Sou grato a todos que, de forma indelével, marcaram para sempre minha vida e forjaram minha transformação. Sou um dos muitos milhares de caboclos que, no grande êxodo rural, deixou a roça para vir morar na cidade. Aqui chegando, fui acolhido pela Polícia Militar. E uma das pessoas a quem tenho gratidão, até porque foi meu primeiro instrutor no curso de formação de soldado, sargento Wilson Stéfano, de saudosa memória. Durante quase um ano, aquele capiau recém-chegado do campo foi moldado para enfrentar as cruezas das ruas, sob suas orientações. Nas aulas, ele gostava de citar em latim: “Dura lex, sed lex” A lei é dura, mas é a lei. Tem que ser cumprida! Em outros momentos, nos orientava a lidar com pessoas que faziam uso abusivo do álcool. Dizia ele que do bêbado a gente não ganha nunca. Se você bater, vão dizer que bateu num bêbado. Se apanhar, apanhou de um bêbado. Nunca esqueci seus ensinamentos. Procurei sempre tratar a todos com urbanidade e sem distinção de cor, raça ou credo.
E, por falar em bêbado, recordo-me de duas historiazinhas que já vão longe no tempo.

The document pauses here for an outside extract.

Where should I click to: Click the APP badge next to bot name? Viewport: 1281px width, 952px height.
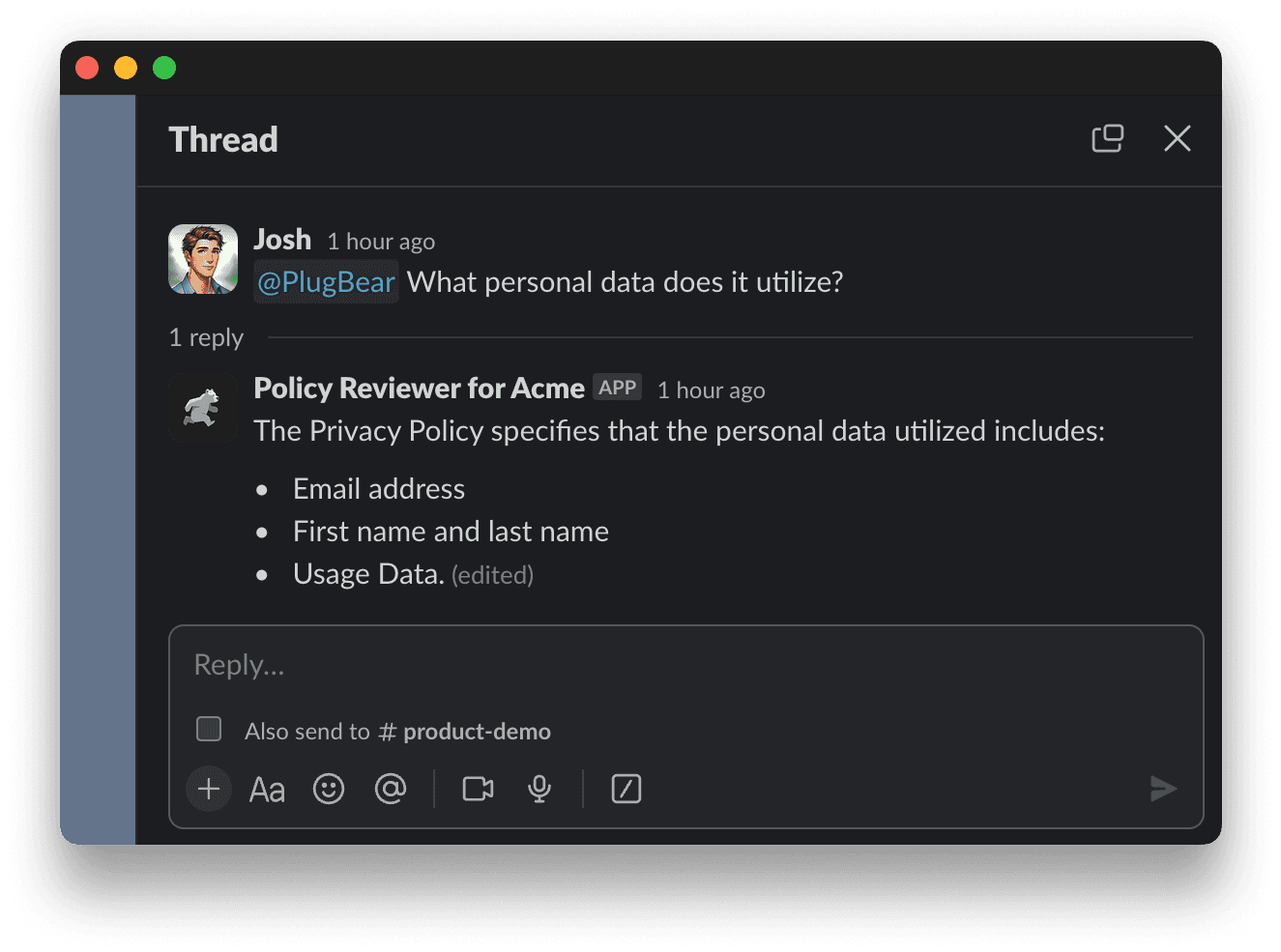click(617, 387)
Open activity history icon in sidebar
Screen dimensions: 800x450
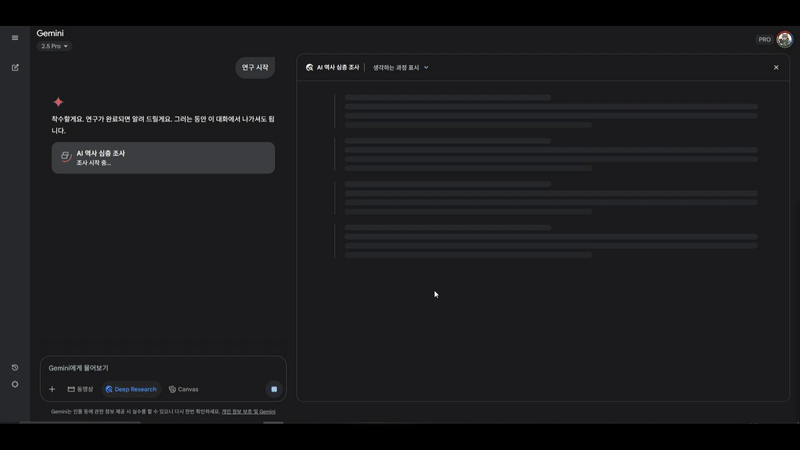[15, 368]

Manhã de sábado, estava eu de plantão na fiscalização do trânsito em frente à rodoviária de Rio Preto, quando vi vir em minha direção um senhor que, pelo andar de “cercar frango”, estava bastante alterado. O excesso de álcool no sangue estava impregnado de tal forma que era possível sentir o odor à distância. Mudei de calçada para evita-lo. Quando percebeu que o evitei, atravessou a rua, quase foi atropelado e ainda gritou: “Se eu for atropelado, a culpa é sua, seu guarda!” Não tive alternativa. Parei e o esperei. Cambaleando e se apoiando nos carros estacionados, me disse que estava com um problema. Sua “chapa” – prótese dentária – tinha quebrado e o dentista de uma clínica ali próximo se negava a consertá-la e que eu deveria leva-la até o consultório. Dito isso, introduziu o indicador e o polegar na boca, arrancando de uma só vez o par de dentaduras. Vou livrar o leitor dos detalhes da situação em que se encontrava a bendita que há muito não sabia o que era uma escovação. Ao ver a cena, senti forte contração no estômago. Corri para trás de um veículo estacionado e descomi o café da manhã. O desinfeliz, ao ver minha situação constrangedora, caiu na gargalhada!
Início dos anos 1980, o cruzamento das ruas Bernardino de Campos e Siqueira Campos era lugar de encontro do que se convencionou chamar de “marreteiros” – corretores de veículos. Ali se deu início à “Pedra” e, muito tempo depois, transferida para o local onde se encontra até hoje, embaixo do viaduto Jordão Reis. Naquela época, os cinemas funcionavam a plenos vapores. Não havia a concorrência dos shoppings. À noite, o Centro era muito movimentado. Estava eu de plantão no referido cruzamento, quando vi um senhor bastante debilitado pelo uso da bebida e aparentando passar das oito décadas aproximar-se de mim. Nesse momento, termina a sessão do Cine Rio Preto. Pequena multidão toma conta da calçada. E o bêbado ali, só assuntando. Em dado momento, passa uma linda jovem de minissaia desfilando um belo par de pernas. Contemplou o monumento ambulante, depois olhou pra mim, desejando minha aprovação. Fiquei em silêncio, claro. De repente, ele gritou em alto e bom som: “Seu guarda, já que Deus tirou minha força, peça pra Ele tirar também o desejo!”
É. O sargento Stéfano tinha razão, com bêbado a gente não ganha nunca!